This has been one of my stumbling blocks, but I am only hurting myself. I think that crying in front of people makes me look weak and pathetic, so very rarely will anyone see me cry. It took months before my own boyfriend even saw me cry! Well, after almost two years of devoted service to my church, I annouced my leaving last Sunday. I had rehearsed a nice going away speech of a few sentences to say in front of the whole congregation to be sure that I said what needed to be said. I would usually say that I am a very collected person who does not wear her heart on her sleeve. And yet, the second I stood up I began to get choked up. By the end of my speech, my face was red, my cheeks were wet, and my voice was rattling. I was full on sobbing when I sat down. And no matter how much I wanted to act like I was fine and had it all together... I didn't. And so I just had to cry it out there in the pew, with my mom and boy, and pull it together for children's church. For once in my life, I didn't have it all together, and people responded to that. Some people felt closer to me than ever before. And for the first time there, I felt real; like my true self was finally shining through.

Because everyone mourns, everyone moves on, everyone hurts, and everyone cries. But our strength is found in company, and together we cry. Sometimes it is not about looking above and finding the reason, but about looking around you and taking comfort in the mystery of life. Life seems to kick you when you're down sometimes, but each day I will wake up and fight for hope.

Sunday, November 1, 2009

when.

When you're a kid, it's Halloween candy. You hide it from your parents and you eat it until you get sick. In college, it's the heavy combo of youth, tequila and well... you know. As a surgeon, you take as much of the good as you can get because it doesn't come around nearly as often as it should. Because good things aren't always what they seem. Too much of anything, even love, is not always a good thing.

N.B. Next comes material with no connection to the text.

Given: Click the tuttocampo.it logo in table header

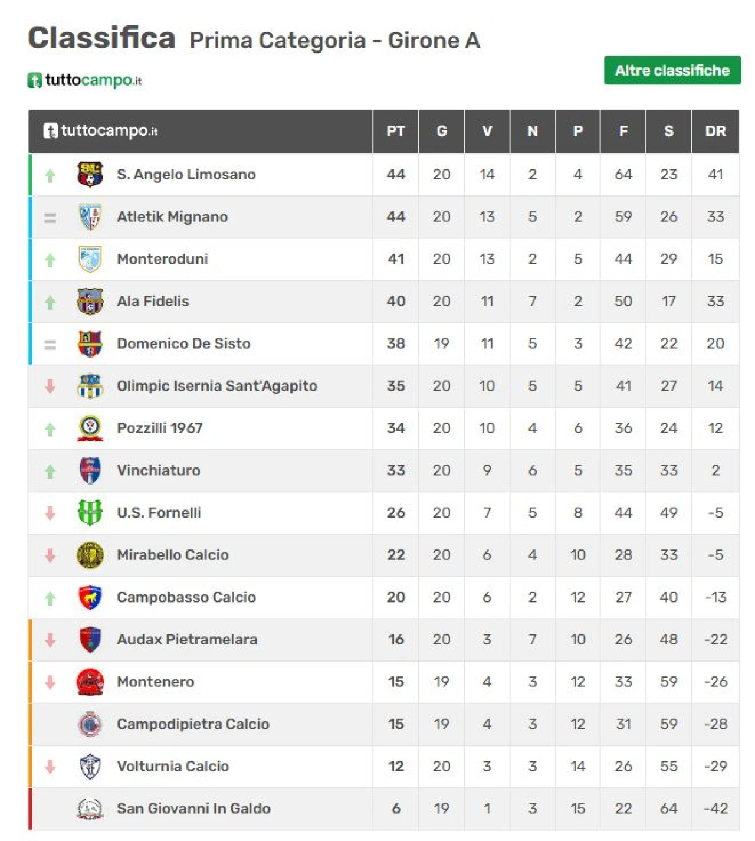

How do you know when how much is too much? Too much too soon. Too much information. Too much fun. Too much love. Too much to ask... And when is it all just too much to bear?


I am a big Grey's Anatomy fan. I truly enjoy each episode because it seems like a running thought of Meredith's. Like she is just trying to figure out her life step by step. And it doesn't help that she has some beautiful actors beside her and an amazing soundtrack to back it up. This quotes above is from one of my favorite episodes. TO be perfectly honest, I felt like this kid last night. When you are young, your parents seem to patrol your candy intake to be sure you don't have too much and so you don't get sick. Well, being the adult that I am now, I had lots of candy last night on Halloween with no mommy to tell me to stop. Yeah, life got hard and candy is yummy so I will just east and eat and eat and it won't hurt me! wrong. I got so sick last night. I haven't had that much candy in SO long! I was so excited! I personally love dessert; I love all kinds of dessert. (I know I sound like a super fat kid right now, but I do not care.) I love ice cream, pie, cake, pastries, parfait, cookies, brownies, bars, Popsicles, and especially candy. So how can you have too much of something you love? I am still not sure, but I do know that it is possible...

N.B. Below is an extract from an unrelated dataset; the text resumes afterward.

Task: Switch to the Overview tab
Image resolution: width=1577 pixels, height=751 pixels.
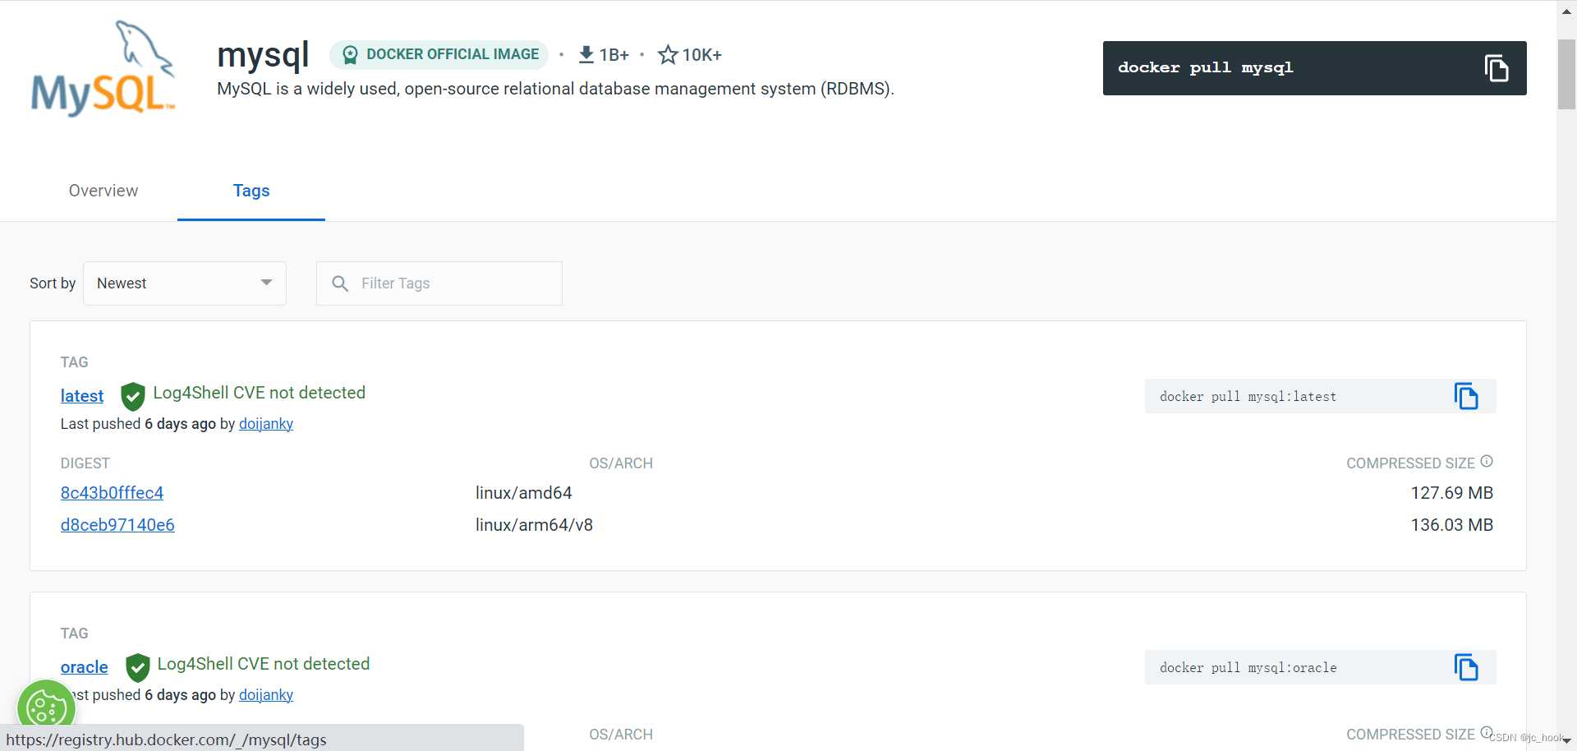Action: 103,191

The problem was not the fact that I had to much candy, but that I could not tell when I was full, when I was done, when enough was enough. I feel like my life has been that way lately. It is hard for me to navigate though all the craziness and find the truth. Sometimes it is hard to tell the difference between too much and not enough. How much really is too much?It is different for every person and about everything. And the worst part is that if it is possible to have to much candy, which is most definitely a good thing, the it must be possible to have too much of other great things. So what is my line? When is enough, enough? How will I know when to just say when, cut my losses, and get out?

I have an aunt who whenever she poured anything for you she would say 'Say when.' My aunt would say 'say when," and of course, we never did. We don't say when because there's something about the possibility, of more. More tequila, more love. More anything. More is better.

There's something to be said about a glass half full, about knowing when to say when. I think it's more of a floating line, a barometer of need. Of desire. It's entirely up to the individual, and it depends what's being poured. Sometimes all we want is a taste. Other times there's no such thing as enough, the glass is bottomless... all we want is more.


More is just not always better. I had more candy and trust me, it was not better. But I almost had to have a lot to know that a little was sufficient. Man, do I wish I could just got back in time and eat less candy, mess around less in high school, misbehave less in middle school. The list could go on and on of things that I would do differently. But if I did those things differently then, would I know differently now? Would I have had the same experiences and learned the same things without those 'mistakes' I once made? Somehow I don't think so.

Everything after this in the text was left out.